As a direct result of the existing EHS Act, today, every day, somewhere in BC one or more patients will be stricken with a treatable but time-sensitive and perhaps fatal condition or injury. While we concede that not all patients with time-sensitive conditions will survive, a high number will if they receive timely medical care. But because of our chosen EMS model, in combination with the handcuffs placed on first responders due to BC's byzantine EHS Act which has created an extreme lack of EMS resources provincewide. Due to the aforementioned medical restrictions placed on the 21,000 non-BCEHS first responders in BC and all doctors and nurses as well, far too many of these patients will die or end up with permanent injures as a result. There should be no restrictions placed on medical professionals who want to provide emergency pre-hospital medical care to the highest degree possible. So when a doctor tells you that "We did everything possible,” what that doctor should be saying to grieving relatives is, “We did all the EMS system we have in BC allowed us to do, and that was nowhere near all we could have done to save your loved one's life.”

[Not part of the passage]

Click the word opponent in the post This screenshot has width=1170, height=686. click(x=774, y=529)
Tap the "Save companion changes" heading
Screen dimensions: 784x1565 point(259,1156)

BC HEROS believes the path to modernizing BC's EMS system must include all BCEHS part time attendants be offered a full time position. Secondly, BC HEROS demands that all current BCEHS attendants be offered medical training upgrades - paid for by the government - while remaining on salary for the duration of the upgrade course, that should include EMR upgrade to BLS and BLS upgrade to ALS. Thirdly, BC HEROS demands that at last 200 more BCEHS ambulance be put into service throughout BC along with at least 50 more ambulance stations all to be filled by CUPE 873 members. Finally, BC HEROS demands that the bizarre EMS service provision restriction be lifted once and for all, this, so that any and all so licensed and appropriately trained first responders will once again be legally allowed to assist all persons in medical distress, regardless of where they may present, on private property or public area. The cost of the aforementioned will be more than recouped by the better patient outcomes, shorter hospital stays, lower insurance claims, lower WorkSafe premiums paid, lower ICBC insurance premiums paid and by a 5 cents per per person per day 'EMS modernization levy' for the next 5 years. Such a purpose specific levy would give BC all the called for EMS enhancements and would save Billions per year moving forward. Don't believe us? BC Trauma, a branch of BCEHS estimates that trauma alone, cost BC society between $2.8 and $5 billion per year !!  yes per year. FYI, in a socialized society like ours, we all pay for those costs, via higher taxes, high auto insurance lower wage increases and so on. That is the exact reason why the Europeans has such aggressive EMS systems, not because they are nicer, more caring people than we in BC, they came to understand decades ago the better EMS systems / models save their societies far more than they cost! That is fact and not opinion. Hence, making 2,000 more BCEHS part timers full timers is but a start, allowing doctors to work on rapid response EMS helicopters should become an election issue for every single rural BC resident - not only do your loved one's lives depend on it, you will end up keeping more of your hard earned money in your bank account!